## What is being asked
All lines from the one containing "561-391-2800 (666, 1835)" to the end of the data below are to be returned exactly, both ends included, with nothing added.

## Provided records
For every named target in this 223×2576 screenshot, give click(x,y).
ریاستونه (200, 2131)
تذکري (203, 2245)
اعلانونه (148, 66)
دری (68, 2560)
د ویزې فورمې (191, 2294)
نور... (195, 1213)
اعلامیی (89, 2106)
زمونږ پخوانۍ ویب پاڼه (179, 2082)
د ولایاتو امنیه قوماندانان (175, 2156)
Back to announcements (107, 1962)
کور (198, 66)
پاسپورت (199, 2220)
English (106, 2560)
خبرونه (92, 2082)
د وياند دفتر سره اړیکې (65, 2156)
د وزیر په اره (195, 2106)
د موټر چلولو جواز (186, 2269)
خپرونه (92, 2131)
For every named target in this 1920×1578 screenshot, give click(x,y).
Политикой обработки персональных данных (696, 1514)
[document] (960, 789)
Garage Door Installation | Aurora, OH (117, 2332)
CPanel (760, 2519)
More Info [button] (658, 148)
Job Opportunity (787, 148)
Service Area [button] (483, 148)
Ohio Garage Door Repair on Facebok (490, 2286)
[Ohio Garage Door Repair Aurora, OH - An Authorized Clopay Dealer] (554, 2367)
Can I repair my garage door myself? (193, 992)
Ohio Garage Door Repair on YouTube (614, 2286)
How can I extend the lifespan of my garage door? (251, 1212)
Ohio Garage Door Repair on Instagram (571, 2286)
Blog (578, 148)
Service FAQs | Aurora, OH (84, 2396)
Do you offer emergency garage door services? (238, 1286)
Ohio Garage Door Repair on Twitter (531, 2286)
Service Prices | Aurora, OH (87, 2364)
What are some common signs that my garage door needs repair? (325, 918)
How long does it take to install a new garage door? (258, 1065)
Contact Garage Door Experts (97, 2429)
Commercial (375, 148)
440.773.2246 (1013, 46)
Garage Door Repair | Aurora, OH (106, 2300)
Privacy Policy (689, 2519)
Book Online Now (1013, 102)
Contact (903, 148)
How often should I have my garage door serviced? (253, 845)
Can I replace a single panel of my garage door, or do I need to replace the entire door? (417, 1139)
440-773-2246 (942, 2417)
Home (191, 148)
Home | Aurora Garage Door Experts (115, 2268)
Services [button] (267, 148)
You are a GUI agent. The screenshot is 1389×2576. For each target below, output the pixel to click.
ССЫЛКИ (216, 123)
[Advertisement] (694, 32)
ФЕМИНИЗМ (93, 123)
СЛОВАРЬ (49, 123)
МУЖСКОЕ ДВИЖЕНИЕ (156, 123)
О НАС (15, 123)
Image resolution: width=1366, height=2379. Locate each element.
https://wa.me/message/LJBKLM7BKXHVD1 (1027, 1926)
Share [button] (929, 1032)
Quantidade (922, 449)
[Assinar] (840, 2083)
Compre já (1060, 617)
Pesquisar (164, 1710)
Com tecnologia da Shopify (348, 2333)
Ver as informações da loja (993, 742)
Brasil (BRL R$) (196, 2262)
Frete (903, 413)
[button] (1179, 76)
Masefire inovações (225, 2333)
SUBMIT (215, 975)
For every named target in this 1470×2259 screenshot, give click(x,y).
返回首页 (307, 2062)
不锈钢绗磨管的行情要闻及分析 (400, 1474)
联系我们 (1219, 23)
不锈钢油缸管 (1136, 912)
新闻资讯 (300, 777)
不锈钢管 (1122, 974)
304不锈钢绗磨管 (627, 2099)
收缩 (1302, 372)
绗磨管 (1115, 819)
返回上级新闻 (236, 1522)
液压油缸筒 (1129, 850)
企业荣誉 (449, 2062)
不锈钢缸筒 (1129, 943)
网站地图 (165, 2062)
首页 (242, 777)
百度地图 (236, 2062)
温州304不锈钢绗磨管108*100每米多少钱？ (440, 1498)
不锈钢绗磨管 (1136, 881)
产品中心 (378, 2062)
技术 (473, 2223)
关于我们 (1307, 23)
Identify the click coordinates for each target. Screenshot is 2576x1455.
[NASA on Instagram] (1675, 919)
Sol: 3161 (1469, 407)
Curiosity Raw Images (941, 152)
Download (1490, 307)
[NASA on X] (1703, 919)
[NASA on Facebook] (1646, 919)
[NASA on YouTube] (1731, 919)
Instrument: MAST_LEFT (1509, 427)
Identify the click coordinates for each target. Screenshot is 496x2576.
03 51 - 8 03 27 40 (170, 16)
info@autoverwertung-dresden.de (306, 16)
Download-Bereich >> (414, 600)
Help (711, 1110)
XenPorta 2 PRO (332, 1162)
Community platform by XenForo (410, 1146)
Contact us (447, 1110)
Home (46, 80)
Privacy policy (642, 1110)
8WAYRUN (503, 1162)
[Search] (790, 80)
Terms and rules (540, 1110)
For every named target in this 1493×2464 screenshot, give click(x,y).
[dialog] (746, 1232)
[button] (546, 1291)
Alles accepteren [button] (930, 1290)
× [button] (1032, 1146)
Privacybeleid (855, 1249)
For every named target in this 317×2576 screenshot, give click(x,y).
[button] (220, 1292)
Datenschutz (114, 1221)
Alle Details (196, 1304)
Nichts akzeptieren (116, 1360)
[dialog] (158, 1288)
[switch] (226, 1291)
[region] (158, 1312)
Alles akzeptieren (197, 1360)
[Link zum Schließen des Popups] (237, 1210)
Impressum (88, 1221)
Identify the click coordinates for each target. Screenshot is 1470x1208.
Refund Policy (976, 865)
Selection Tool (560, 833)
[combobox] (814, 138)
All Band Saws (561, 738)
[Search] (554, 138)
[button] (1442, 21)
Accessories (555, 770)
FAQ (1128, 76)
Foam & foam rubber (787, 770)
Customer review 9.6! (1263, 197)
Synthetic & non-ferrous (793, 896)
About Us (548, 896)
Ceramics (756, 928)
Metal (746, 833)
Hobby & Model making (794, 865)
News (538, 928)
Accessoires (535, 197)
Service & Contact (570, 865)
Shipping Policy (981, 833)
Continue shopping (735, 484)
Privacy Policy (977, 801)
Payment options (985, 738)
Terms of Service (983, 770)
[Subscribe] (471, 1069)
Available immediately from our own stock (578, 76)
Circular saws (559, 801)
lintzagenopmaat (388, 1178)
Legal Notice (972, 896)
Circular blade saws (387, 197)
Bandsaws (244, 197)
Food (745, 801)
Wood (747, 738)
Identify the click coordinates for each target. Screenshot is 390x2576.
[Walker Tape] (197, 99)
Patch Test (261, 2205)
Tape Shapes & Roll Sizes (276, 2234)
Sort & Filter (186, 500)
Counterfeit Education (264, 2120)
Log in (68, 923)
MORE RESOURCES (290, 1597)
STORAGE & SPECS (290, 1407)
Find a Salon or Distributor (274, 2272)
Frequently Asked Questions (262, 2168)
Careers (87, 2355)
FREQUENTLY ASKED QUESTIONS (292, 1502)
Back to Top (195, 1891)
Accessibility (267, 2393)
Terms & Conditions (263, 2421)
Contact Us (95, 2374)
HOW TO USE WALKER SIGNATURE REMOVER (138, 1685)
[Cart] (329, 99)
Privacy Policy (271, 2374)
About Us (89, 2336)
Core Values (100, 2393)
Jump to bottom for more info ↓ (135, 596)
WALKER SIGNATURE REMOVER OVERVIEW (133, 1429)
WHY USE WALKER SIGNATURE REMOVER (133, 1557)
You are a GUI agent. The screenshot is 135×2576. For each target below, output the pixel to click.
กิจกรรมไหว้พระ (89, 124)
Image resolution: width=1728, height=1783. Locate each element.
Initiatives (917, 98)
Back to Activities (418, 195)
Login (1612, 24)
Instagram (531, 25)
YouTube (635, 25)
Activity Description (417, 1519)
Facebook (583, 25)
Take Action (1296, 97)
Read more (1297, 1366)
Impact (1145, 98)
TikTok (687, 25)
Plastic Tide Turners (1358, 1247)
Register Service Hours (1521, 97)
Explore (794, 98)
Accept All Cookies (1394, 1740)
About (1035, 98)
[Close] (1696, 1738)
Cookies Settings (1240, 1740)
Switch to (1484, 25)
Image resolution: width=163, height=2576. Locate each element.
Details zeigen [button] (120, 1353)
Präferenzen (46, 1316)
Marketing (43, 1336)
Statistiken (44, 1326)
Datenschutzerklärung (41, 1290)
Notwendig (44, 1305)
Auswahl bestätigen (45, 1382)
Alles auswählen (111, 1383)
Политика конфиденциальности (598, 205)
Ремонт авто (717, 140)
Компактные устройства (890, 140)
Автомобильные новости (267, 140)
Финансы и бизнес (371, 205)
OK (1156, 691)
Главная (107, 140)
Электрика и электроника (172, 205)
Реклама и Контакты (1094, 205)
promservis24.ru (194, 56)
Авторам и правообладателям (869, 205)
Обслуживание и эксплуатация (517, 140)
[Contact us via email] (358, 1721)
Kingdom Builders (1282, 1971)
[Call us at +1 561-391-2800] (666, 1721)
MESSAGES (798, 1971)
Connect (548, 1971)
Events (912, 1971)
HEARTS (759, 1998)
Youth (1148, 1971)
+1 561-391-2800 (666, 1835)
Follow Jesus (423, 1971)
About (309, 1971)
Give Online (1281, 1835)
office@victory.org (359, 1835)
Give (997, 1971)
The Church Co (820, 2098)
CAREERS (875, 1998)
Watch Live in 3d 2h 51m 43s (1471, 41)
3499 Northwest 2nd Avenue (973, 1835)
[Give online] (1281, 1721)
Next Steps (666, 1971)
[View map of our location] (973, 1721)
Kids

## Task response
+1 561-391-2800 (666, 1835)
Follow Jesus (423, 1971)
About (309, 1971)
Give Online (1281, 1835)
office@victory.org (359, 1835)
Give (997, 1971)
The Church Co (820, 2098)
CAREERS (875, 1998)
Watch Live in 3d 2h 51m 43s (1471, 41)
3499 Northwest 2nd Avenue (973, 1835)
[Give online] (1281, 1721)
Next Steps (666, 1971)
[View map of our location] (973, 1721)
Kids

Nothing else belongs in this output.